Most advice stops at subject lines and CTAs.
Most advice stops at subject lines and CTAs.
Most people optimize subject lines and send times as if a newsletter were a machine. It isn't. It's a ritual.
Most people optimize subject lines and send times as if a newsletter were a machine. It isn't. It's a ritual.
Most people write, hit send, and hope the right person forwards it.
Most people write, hit send, and hope the right person forwards it.
There’s a deep idea no one talks about — timing is itself a product.
There’s a deep idea no one talks about — timing is itself a product.
Everyone obsesses over frequency, subject lines, or partner swaps.
Everyone obsesses over frequency, subject lines, or partner swaps.
Most newsletters chase opens and clicks the day they drop. The deep idea almost nobody talks about: newsletters win by orchestrating future attention, not just capturing present attention.
Most newsletters chase opens and clicks the day they drop. The deep idea almost nobody talks about: newsletters win by orchestrating future attention, not just capturing present attention.
Most newsletter advice obsesses over frequency and funnels. The secret few publishers use is rhythm — the intentional arrangement of presence, absence, and surprise that programs anticipation.
Most newsletter advice obsesses over frequency and funnels. The secret few publishers use is rhythm — the intentional arrangement of presence, absence, and surprise that programs anticipation.
Most advice focuses on subject lines or frequency. Here’s a deeper move almost nobody talks about: design your email as a memory architecture, not a content dump.
Most advice focuses on subject lines or frequency. Here’s a deeper move almost nobody talks about: design your email as a memory architecture, not a content dump.
What most people don’t say out loud is that the true growth lever isn't better subject lines or more lead magnets — it's time.
What most people don’t say out loud is that the true growth lever isn't better subject lines or more lead magnets — it's time.
Most people optimize subject lines and CTAs.
Most people optimize subject lines and CTAs.
I used to churn long essays and wonder why subscribers ghosted me after a month. Then I started treating each issue like a ritual, not a report.
I used to churn long essays and wonder why subscribers ghosted me after a month. Then I started treating each issue like a ritual, not a report.
Most newsletter advice treats growth like math: more traffic, better copy, sharper segmentation. That misses the human lever: attention is a learned habit.
Most newsletter advice treats growth like math: more traffic, better copy, sharper segmentation.
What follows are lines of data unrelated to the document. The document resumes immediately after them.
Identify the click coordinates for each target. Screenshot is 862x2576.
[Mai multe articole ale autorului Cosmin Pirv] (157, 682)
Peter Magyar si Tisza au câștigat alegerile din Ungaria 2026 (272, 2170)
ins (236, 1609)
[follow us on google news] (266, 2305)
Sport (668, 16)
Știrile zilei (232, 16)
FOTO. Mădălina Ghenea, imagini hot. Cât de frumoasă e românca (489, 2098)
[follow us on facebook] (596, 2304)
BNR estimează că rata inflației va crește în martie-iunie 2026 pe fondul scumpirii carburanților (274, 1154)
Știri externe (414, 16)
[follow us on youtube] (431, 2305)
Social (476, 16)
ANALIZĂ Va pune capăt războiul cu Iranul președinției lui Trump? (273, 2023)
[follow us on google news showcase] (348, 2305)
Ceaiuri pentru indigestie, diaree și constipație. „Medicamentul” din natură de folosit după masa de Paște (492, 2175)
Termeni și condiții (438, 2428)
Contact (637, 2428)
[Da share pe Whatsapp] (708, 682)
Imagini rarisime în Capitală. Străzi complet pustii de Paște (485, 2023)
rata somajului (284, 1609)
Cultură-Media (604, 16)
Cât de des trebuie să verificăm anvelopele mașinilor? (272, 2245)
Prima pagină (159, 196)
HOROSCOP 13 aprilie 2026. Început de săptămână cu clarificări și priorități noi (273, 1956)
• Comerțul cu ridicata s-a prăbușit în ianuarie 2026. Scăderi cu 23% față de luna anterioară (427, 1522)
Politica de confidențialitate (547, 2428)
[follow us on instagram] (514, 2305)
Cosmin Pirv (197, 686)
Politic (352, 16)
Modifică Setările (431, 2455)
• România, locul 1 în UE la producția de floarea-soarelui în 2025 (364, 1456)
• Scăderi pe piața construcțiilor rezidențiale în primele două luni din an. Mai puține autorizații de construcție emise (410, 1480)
That misses the human lever: attention is a learned habit.
Most creators obsess over subject lines and segmenting. I used to do the same.
Most creators obsess over subject lines and segmenting. I used to do the same.
Radio programmers invented "dayparts" to make listeners tune in at predictable times. Airlines price seats to manage scarce attention.
Radio programmers invented "dayparts" to make listeners tune in at predictable times. Airlines price seats to manage scarce attention.
That’s the shallow play. The deep play nobody talks about is attention architecture: designing when you don’t speak, as much as when you do.
That’s the shallow play. The deep play nobody talks about is attention architecture: designing when you don’t speak, as much as when you do.
Growth doesn't come from better copy alone — it comes from owning a specific piece of your reader's mental real estate: the context in which they expect to see you.
Growth doesn't come from better copy alone — it comes from owning a specific piece of your reader's mental real estate: the context in which they expect to see you.
Most people obsess over signups and open rates, missing a quieter, more powerful lever: the moment your reader arrives. Not whether they exist on your list, but how they arrive — their "arrival temperature." Cold arrivals scroll.
Most people obsess over signups and open rates, missing a quieter, more powerful lever: the moment your reader arrives. Not whether they exist on your list, but how they arrive — their "arrival temperature." Cold arrivals scroll.
I learned this the hard way: months of growth hacks, better subject lines, bigger cohorts—and still the same churn.
I learned this the hard way: months of growth hacks, better subject lines, bigger cohorts—and still the same churn.
Most creators optimize subject lines and send times as if inboxes were waiting rooms.
Most creators optimize subject lines and send times as if inboxes were waiting rooms.
Most people chase opens, clicks, and immediate engagement.
Most people chase opens, clicks, and immediate engagement.
Everyone talks about subject lines and segmentation.
Everyone talks about subject lines and segmentation.
Most people treat a newsletter like a database: more sends, more links, more hope. Fewer people think in terms of habit, memory, and conditioned attention.
Most people treat a newsletter like a database: more sends, more links, more hope. Fewer people think in terms of habit, memory, and conditioned attention.
The real growth lever almost nobody talks about is ritualized memory — tiny, repeatable patterns that turn a casual reader into a habit and a referrer.
The real growth lever almost nobody talks about is ritualized memory — tiny, repeatable patterns that turn a casual reader into a habit and a referrer.